**Task directions:**
Across the whole listing, copy out every line that includes the string "agent".
--------------------------------------------------
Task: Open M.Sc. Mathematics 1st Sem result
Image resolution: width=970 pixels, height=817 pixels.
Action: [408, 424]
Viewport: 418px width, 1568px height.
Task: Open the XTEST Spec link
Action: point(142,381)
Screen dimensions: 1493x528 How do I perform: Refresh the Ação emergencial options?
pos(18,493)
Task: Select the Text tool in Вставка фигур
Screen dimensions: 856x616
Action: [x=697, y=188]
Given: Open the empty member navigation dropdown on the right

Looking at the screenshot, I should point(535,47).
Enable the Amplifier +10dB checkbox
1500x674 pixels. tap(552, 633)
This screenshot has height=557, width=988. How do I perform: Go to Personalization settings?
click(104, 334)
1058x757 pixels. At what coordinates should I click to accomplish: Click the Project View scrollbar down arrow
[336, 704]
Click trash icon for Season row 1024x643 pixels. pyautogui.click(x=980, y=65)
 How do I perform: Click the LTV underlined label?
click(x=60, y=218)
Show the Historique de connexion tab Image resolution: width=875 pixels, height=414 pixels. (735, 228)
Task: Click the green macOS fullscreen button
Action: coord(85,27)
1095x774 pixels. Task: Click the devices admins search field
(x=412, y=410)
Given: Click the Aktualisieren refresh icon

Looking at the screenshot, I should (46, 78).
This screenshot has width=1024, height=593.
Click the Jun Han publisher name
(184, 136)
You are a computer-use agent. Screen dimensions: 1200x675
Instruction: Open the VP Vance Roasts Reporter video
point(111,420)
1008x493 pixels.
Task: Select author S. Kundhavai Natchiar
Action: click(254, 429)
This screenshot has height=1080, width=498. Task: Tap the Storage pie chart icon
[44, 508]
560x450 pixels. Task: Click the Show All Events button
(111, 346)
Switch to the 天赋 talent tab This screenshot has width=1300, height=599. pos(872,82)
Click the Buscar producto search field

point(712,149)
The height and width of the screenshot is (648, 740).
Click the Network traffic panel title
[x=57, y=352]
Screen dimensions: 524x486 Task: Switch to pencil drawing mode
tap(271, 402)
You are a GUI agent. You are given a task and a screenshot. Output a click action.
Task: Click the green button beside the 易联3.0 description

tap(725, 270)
--------------------------------------------------
**Output below:**
You are a computer-use agent. Screen dimensions: 1200x675
You are a GUI agent. You are given a task and a screenshot. Output a click action.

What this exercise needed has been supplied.